## begin
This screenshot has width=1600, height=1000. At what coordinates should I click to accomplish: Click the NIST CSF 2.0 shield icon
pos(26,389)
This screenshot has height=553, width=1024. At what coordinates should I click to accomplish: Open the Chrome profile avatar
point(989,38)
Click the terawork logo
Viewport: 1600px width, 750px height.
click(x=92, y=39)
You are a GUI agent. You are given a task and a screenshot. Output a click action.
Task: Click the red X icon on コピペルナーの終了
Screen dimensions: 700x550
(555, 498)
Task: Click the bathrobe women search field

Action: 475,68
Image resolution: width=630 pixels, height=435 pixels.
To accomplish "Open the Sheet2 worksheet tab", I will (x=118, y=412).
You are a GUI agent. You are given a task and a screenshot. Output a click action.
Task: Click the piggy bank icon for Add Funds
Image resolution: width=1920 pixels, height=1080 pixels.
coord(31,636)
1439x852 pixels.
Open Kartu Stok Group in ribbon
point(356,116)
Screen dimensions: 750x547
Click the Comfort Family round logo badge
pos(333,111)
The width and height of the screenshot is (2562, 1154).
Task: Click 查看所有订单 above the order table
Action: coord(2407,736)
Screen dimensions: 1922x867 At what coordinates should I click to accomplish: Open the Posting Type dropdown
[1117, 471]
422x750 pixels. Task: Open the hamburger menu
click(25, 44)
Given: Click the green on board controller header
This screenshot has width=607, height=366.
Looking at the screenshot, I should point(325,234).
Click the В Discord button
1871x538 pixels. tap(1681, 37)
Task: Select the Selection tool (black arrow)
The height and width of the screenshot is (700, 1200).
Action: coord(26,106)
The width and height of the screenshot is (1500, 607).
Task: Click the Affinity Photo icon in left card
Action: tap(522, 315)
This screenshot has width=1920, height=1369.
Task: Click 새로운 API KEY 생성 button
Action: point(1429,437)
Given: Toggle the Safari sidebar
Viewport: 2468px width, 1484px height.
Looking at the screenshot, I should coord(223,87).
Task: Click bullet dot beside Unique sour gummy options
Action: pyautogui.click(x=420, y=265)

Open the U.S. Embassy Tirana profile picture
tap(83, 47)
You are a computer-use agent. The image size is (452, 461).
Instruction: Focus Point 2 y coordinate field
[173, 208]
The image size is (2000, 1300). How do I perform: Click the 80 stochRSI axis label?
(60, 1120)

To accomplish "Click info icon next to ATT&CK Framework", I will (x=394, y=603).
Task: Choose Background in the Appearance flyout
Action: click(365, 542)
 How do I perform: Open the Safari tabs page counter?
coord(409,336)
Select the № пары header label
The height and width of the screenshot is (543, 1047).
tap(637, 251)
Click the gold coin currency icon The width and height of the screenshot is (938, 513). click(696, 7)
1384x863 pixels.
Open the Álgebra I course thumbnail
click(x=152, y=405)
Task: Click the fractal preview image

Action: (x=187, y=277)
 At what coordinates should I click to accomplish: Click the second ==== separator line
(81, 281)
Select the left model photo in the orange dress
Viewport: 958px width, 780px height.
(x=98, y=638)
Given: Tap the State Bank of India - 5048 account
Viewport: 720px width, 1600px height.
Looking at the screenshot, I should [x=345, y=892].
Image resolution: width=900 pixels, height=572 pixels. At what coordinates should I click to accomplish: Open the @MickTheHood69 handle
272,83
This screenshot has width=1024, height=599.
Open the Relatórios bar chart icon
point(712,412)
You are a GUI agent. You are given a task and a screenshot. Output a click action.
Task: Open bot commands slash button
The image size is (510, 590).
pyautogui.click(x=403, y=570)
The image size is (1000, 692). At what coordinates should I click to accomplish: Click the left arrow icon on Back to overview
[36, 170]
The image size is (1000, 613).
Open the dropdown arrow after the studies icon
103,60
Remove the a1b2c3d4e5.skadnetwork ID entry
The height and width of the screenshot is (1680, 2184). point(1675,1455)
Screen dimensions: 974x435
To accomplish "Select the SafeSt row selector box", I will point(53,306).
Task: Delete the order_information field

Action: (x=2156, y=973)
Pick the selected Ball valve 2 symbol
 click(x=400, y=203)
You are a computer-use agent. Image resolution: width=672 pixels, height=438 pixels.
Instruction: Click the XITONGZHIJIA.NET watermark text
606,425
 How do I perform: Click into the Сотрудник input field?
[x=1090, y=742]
## end
▶ TASK TO COMPLETE
Lay out the data from the line with "Given: Tap the" up to and including the line with "pyautogui.click(x=403, y=570)" as a two-column CSV with columns instruction and action. Each row should pair one instruction's text with its answer, each in a single quoted field with line breaks turned into spaces.

▶ SOLUTION TO THE PROBLEM
instruction,action
"Given: Tap the State Bank of India - 5048 account Viewport: 720px width, 1600px height.","Looking at the screenshot, I should [x=345, y=892]."
"Image resolution: width=900 pixels, height=572 pixels. At what coordinates should I click to accomplish: Open the @MickTheHood69 handle","272,83"
"This screenshot has width=1024, height=599. Open the Relatórios bar chart icon","point(712,412)"
"You are a GUI agent. You are given a task and a screenshot. Output a click action. Task: Open bot commands slash button The image size is (510, 590).","pyautogui.click(x=403, y=570)"